Andrà probabilmente meglio sulla difesa comune, dopo il progresso del Consiglio europeo del 22 giugno, quando si sono superati molti tabù in materia. Uno di questi è la nascita, tra primavera e estate, del quartier generale militare a Bruxelles – o Comando militare unificato – in forma lillipuziana e limitato alle missioni militari non esecutive (al momento tre: Mali, Centrafrica e Somalia). La cooperazione strutturata permanente (PESCO) dovrebbe essere decisa entro fine anno: originata dalla necessità di più Europa a seguito del referendum britannico, è stata progressivamente rafforzata dal coordinamento con la Nato, dall’idea di fare una “Schengen militare”, dalla necessità di auto organizzarsi, viste le minacce a est, a sud e qualche traballamento statunitense. Per fare questa CED rediviva, si userebbe lo strumento della cooperazione rafforzata, con una dozzina di Paesi, e anche con il sostegno britannico.
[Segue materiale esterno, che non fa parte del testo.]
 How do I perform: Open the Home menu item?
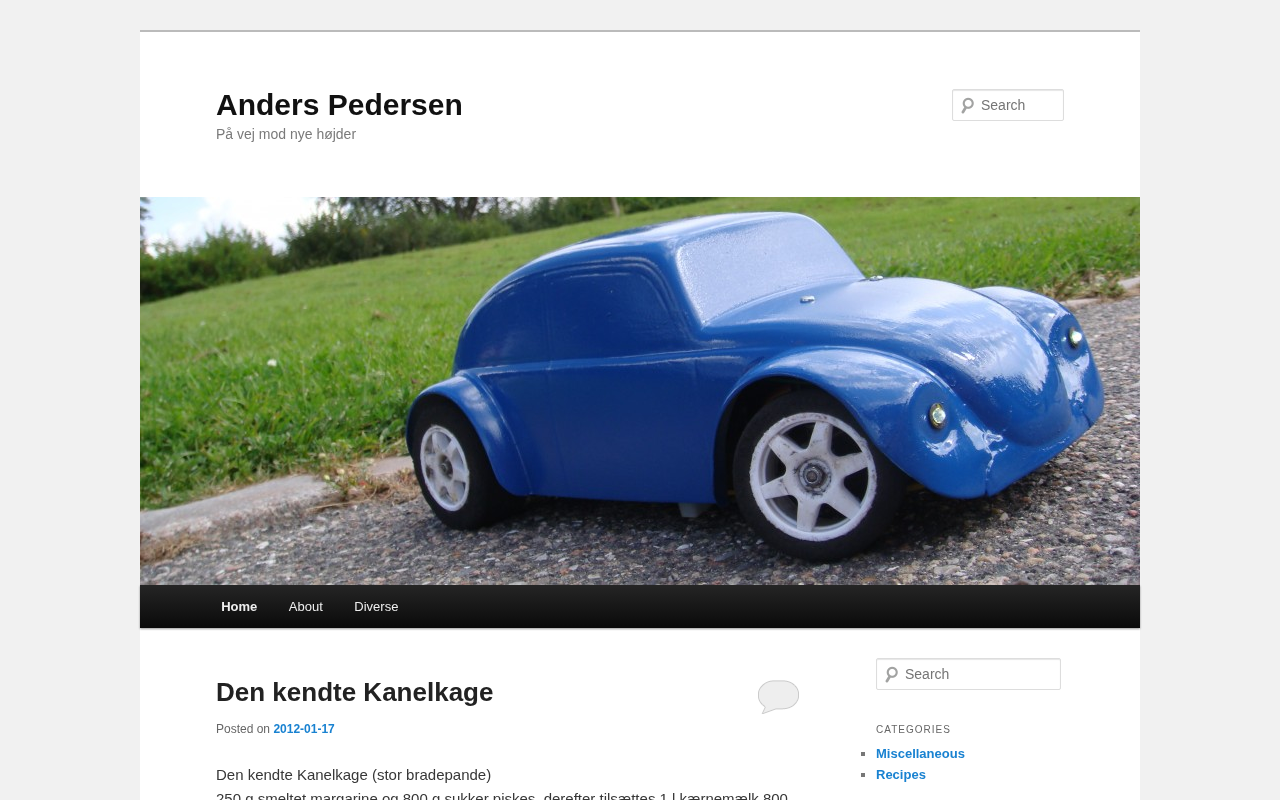239,607
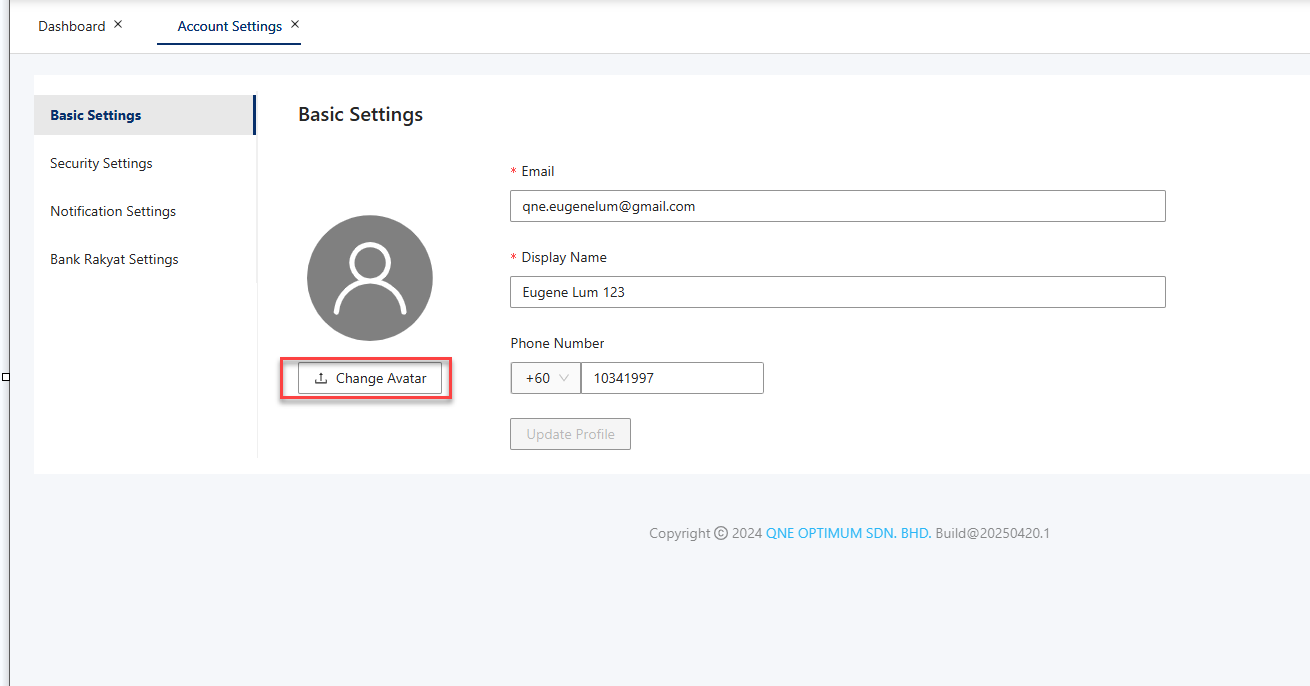Click the Update Profile button
Viewport: 1310px width, 686px height.
tap(570, 434)
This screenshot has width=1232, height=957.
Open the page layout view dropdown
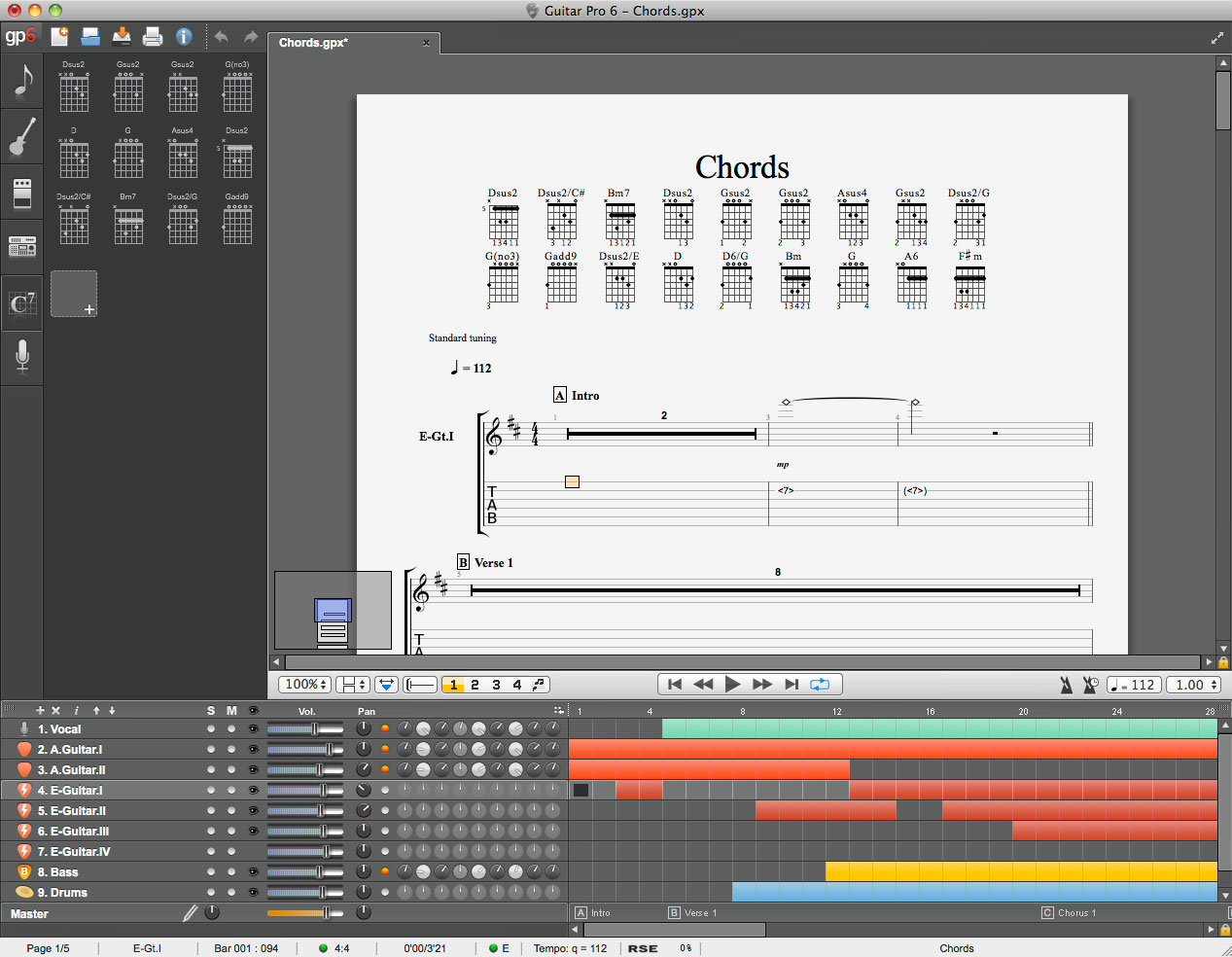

Si parlerà anche d’altro: di Turchia – che sarà un po’ il modo di parlare di Siria, di Russia e del quadrante medio-orientale – ma anche di Europa digitale, a seguito del summit di Tallin del 29 settembre. I Consigli Affari generali e Affari esteri, che hanno preparato il Consiglio europeo, hanno completato anche altre analisi, tra cui quella della libertà di stampa e dello stato di diritto, proprio in tempi di preoccupata osservazione dell’instabilità (o dell’eccessiva stabilità) in Polonia e Ungheria.